Tambora Mengguncang Dunia

Judul: Tambora Mengguncang Dunia
Penulis: Ahmad Arif, Indira Permanasari, Amir Sodikin, Khaerul Anwar
Penerbit: Kompas Media Nusantara
Tahun Terbit: 2015
Halaman: 80
Harga: Rp. 5.000 (beli di obralan penerbit Kompas)


Kalau bicara soal gunung berapi yang mematikan di Indonesia, pasti semua orang tidak bisa tidak menyebut nama Tambora (selain Krakatau dan Merapi). Gunung yang letusannya pada tahun 1815 begitu dahsyat hingga menyebabkan bencana internasional ini juga menyebabkan daerah kerajaan yang tertutup debu setelahnya disebut Pompeii dari Timur--mengacu pada nama kota yang terkena letusan gunung api Vesuvius di zaman Romawi Kuno. Sayangnya, pengetahuan masyarakat Indonesia tentang gunung ini beserta sejarah kerajaan di sekitarnya sangat minim. Seingat saya, zaman sekolah dulu, peristiwa Tambora tidak pernah disebut-sebut dalam pelajaran geografi atau sejarah atau lainnya. Kenyataannya, bahkan masyarakat sekitar Tambora kini pun ternyata tidak memiliki sejarah tertulis yang akurat mengenai kejadian yang menimpa wilayah itu beberapa abad sebelumnya.

Pada tahun 2011- 2012, Tim Ekspedisi Cincin Api Kompas melakukan ekspedisi dan penggalian sumber sejarah lebih dalam mengenai gunung yang ternyata memiliki letusan sangat dahsyat--skala 7 dari 8 Volcanic Explosivity Index (VEI). Diakui oleh tim ekspedisi, literatur atau buku-buku mengenai Tambora dalam bahasa Indonesia sangat minim. Lebih banyak buku dan jurnal ilmiah dari luar negeri. Namun demikian, akhirnya pada tahun 2015, laporan ekspedisi tersebut berhasil dibukukan dan diterbitkan.

Dengan tampilan yang menarik, dilengkapi banyak ilustrasi, foto dan bahasa yang simpel, buku Tambora Mengguncang Dunia membawa pembaca mengenal gunung yang terletak di pulau Sumbawa ini. Sebelum meletus di tahun 1815, Tambora merupakan gunung berapi tertinggi di Nusantara, setinggi 4.200 meter, namun tersisa 2.730 meter setelah letusan tahun 1815. Dampak letusannya sampai ke benua Eropa dan Amerika, karena aerosol asam sulfat yang dimuntahkan Tambora menyebabkan hilangnya musim panas di kedua benua itu. Mengenai hal ini, telah banyak disebut dalam literatur. Bagaimana dengan kondisi di pulau Sumbawa sendiri? Miris, ternyata penggalian dan riset mengenai peradaban lokal yang hilang baru dimulai di tahun 2004 oleh arkeolog asal Amerika Serikat, Haraldur Sigurdsson. Sebelumnya, di tahun 1979 malah penemuan barang-barang bersejarah oleh masyarakat sekitar dianggap sebagai harta karun dan dijual kepada kolektor demi kepentingan pribadi, bukan sebagai sumber sejarah bangsa yang perlu digali lebih dalam.

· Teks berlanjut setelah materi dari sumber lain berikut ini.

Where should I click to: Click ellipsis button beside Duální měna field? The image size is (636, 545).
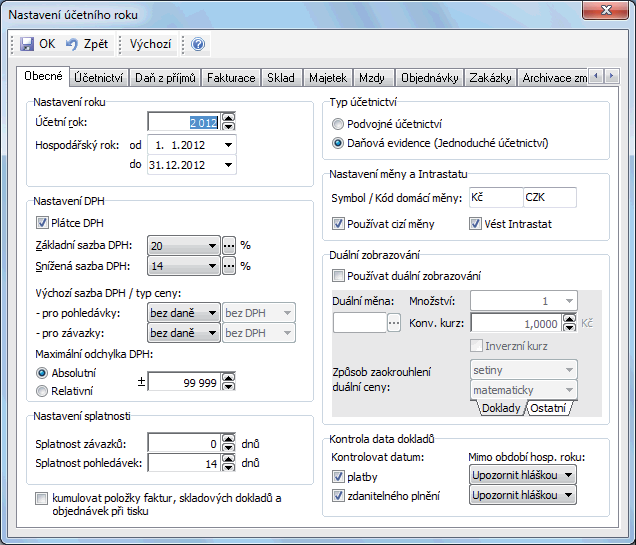coord(394,322)
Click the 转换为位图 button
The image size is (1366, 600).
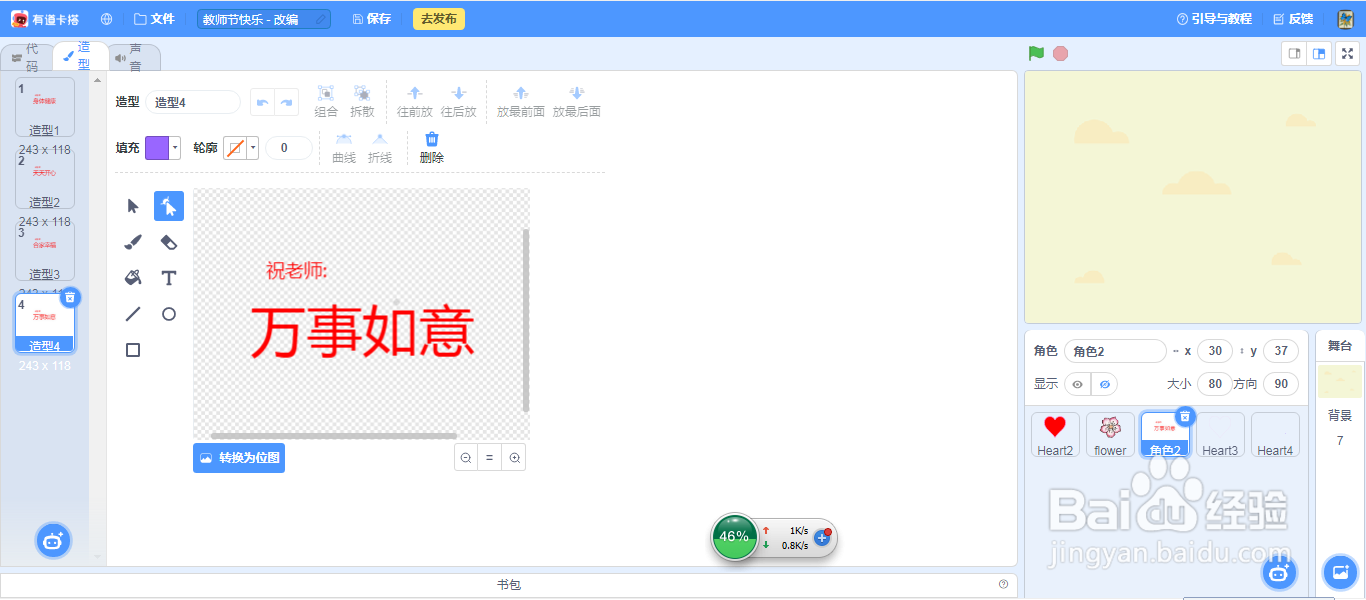pyautogui.click(x=239, y=457)
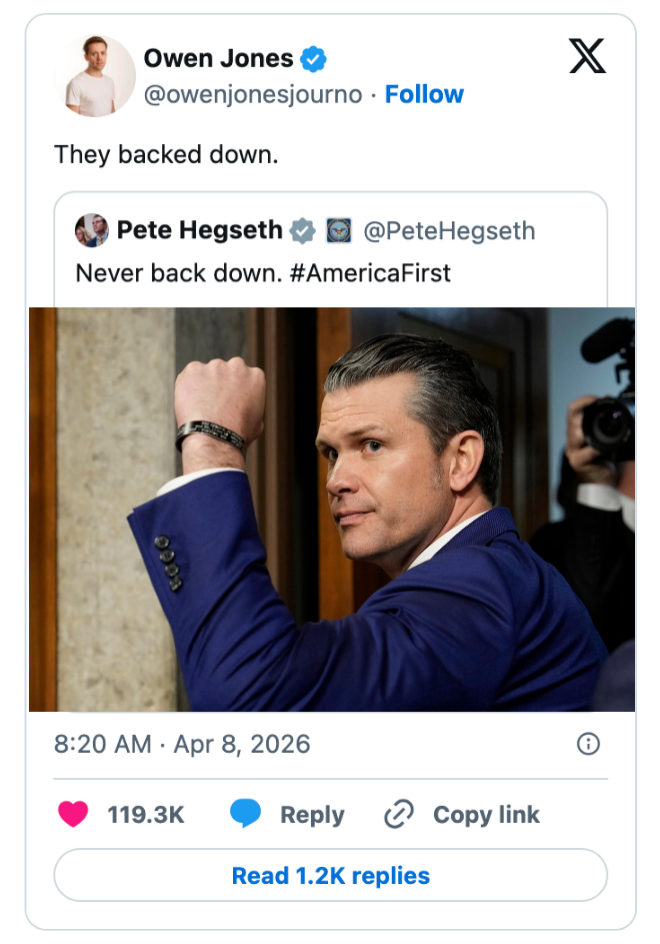Screen dimensions: 660x944
Task: Click Owen Jones's blue verified badge
Action: 315,59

Selain soal penggalian situs Tambora yang dinilai terlambat, dalam buku ini, Tim Ekspedisi Cincin Api juga bercerita mengenai kondisi lingkungan dan masyarakat di sekitar Tambora kini. Untuk buku setebal 80 halaman, banyak pengetahuan yang pembaca bisa dapat. Dan tentunya, pelajaran yang berharga untuk masa depan. Sebuah buku yang menarik untuk dibaca dan dikoleksi.


Tidak ada komentar:

Posting Komentar

Berikan pendapatmu mengenai post yang kamu baca di sini

Related Posts Plugin for WordPress, Blogger...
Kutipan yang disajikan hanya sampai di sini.